And that's what I want. To be okay. I want to know that things are going to be okay, no matter what happens, no matter how long I wait. I think that's part of the reason Ingrid Michaelson's song "Be Ok" is my current repeat song:

I just want to be ok, be ok, be ok
I just want to be ok today
I just want to be ok, be ok, be ok
I just want to be ok today

I just want to feel today, feel today, feel today
I just want to feel something today
I just want to feel today, feel today, feel today
I just want to feel something today

CHORUS:
Open me up and you will see
I'm a gallery of broken hearts
I'm beyond repair, let me be
And give me back my broken parts

I just want to know today, know today, know today
I just want to know something today
I just want to know today, know today, know today
Know that maybe I will be ok

CHORUS

Just give me back my pieces
Just give them back to me please
Just give me back my pieces
And let me hold my broken parts

I just want to be ok, be ok, be ok
I just want to be ok today
I just want to be ok, be ok, be ok
I just want to be ok today

I just want to feel today, feel today, feel today
I just want to feel something today
I just want to know today, know today, know today
Know that maybe I will be ok
Know that maybe I will be ok
Know that maybe I will be ok

Hopefully someday soon I realize that I will know I will be okay...

Tuesday, March 31, 2009

my little experiment

Half way through Monday, I realized I was suppose to be meditating on the encouraging words that Sheralee had given to me.

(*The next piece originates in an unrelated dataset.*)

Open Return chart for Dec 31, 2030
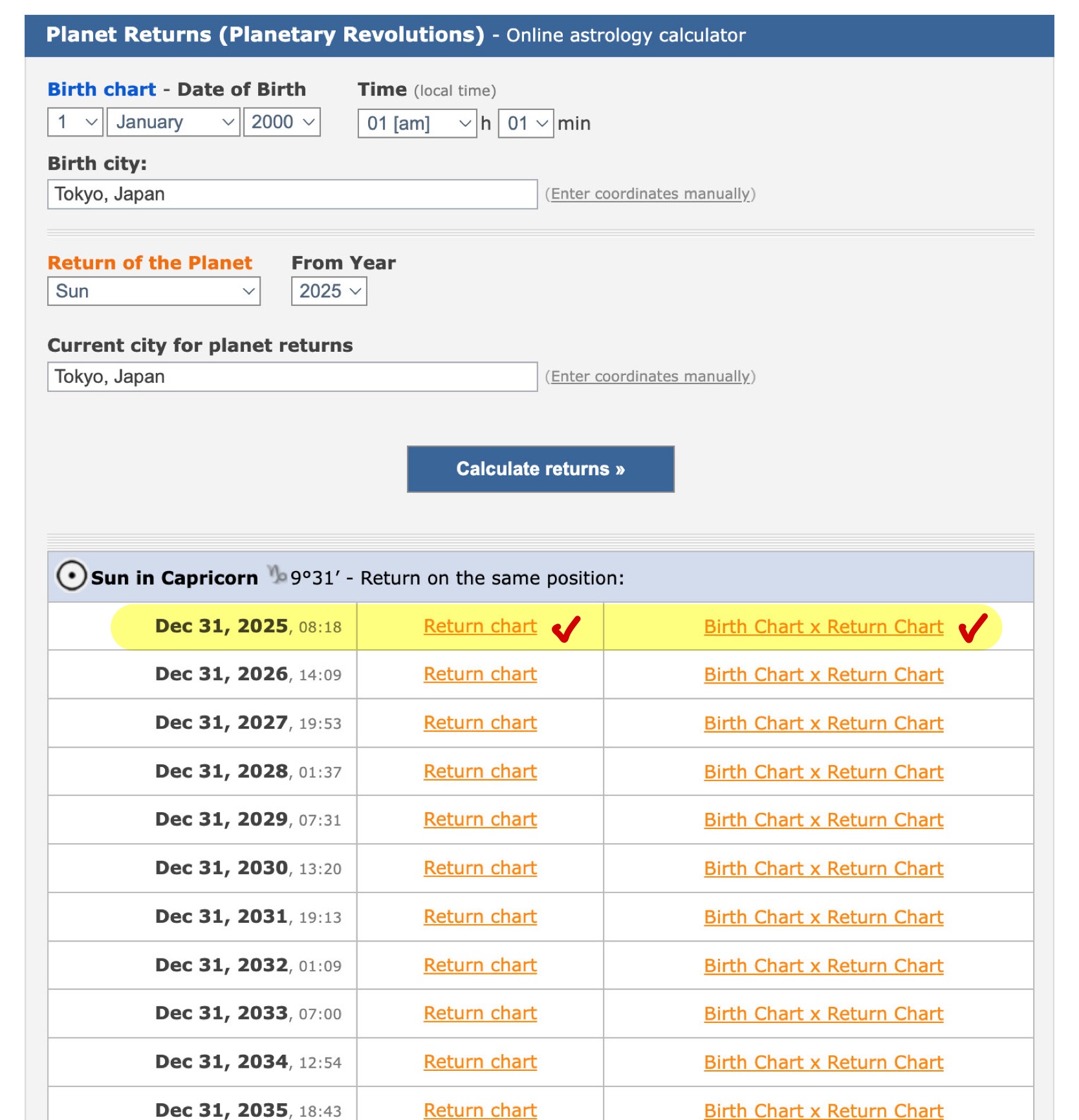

Ironically, the word was encouraging.

Here's what I realized: I need to become more encouraging to myself. I think Sheralee is right, I am encouraging to my friends. I fully believe I have the best group of friends. I have surrounded myself (here and around the world) with people who are fully loving, who are capable of changing the world, who have strong convictions and aren't willing to back down on what they believe in. However, most of the time, I don't believe that about myself. In fact, I'm pretty damn abusive towards myself. My friend Sara reminded me of that on Monday night when we had birthday desserts.

So, here's to hoping that I will give myself a little grace and a lot of love and start building myself up. Here's to encouragement.

Sunday, March 29, 2009

enjoy the ride...

Fall in love or fall in hate. Get inspired or be depressed. Ace a test or flunk a class. Make babies or make art. Speak the truth or lie and cheat. Dance on tables or sit in the corner. Life is divine chaos. Embrace it. Forgive yourself. Breathe. And enjoy the ride... -Solbeam

On my birthday, my friend Sheralee handed me a small, handmade card. She selected 12 words, 12 words of truth she sees in me. And she's right, I don't believe in these 12 words are the truth about me, especially these days. But I'm trying to. I've made the active choice to spend the next 12 days meditating over these truths. My hope is simple, hopefully by the end of the 12 days I will know they are very true.

encouraging...smart...sexy...vibrant...generous...faithful...fun-loving...strong...beautiful...spontaneous...brave...hilarious...

Monday, January 26, 2009

It's just a ride.

Note: Any desire to be home constantly has been diminished by unemployment.

While, I am appreciative of sleeping in and moving at my own pace, the reality of unemployment often seems bleak and really not as much fun as I would have hoped for or imagined.

I have lots of song I am listening to on repeat these days, to subside the constant flow of emotions I feel. By the way, these emotions range from anger, to bliss, to deep pain, to frustration, to overwhelmed. And yes, a majority of these are sad emotions. Welcome to my head.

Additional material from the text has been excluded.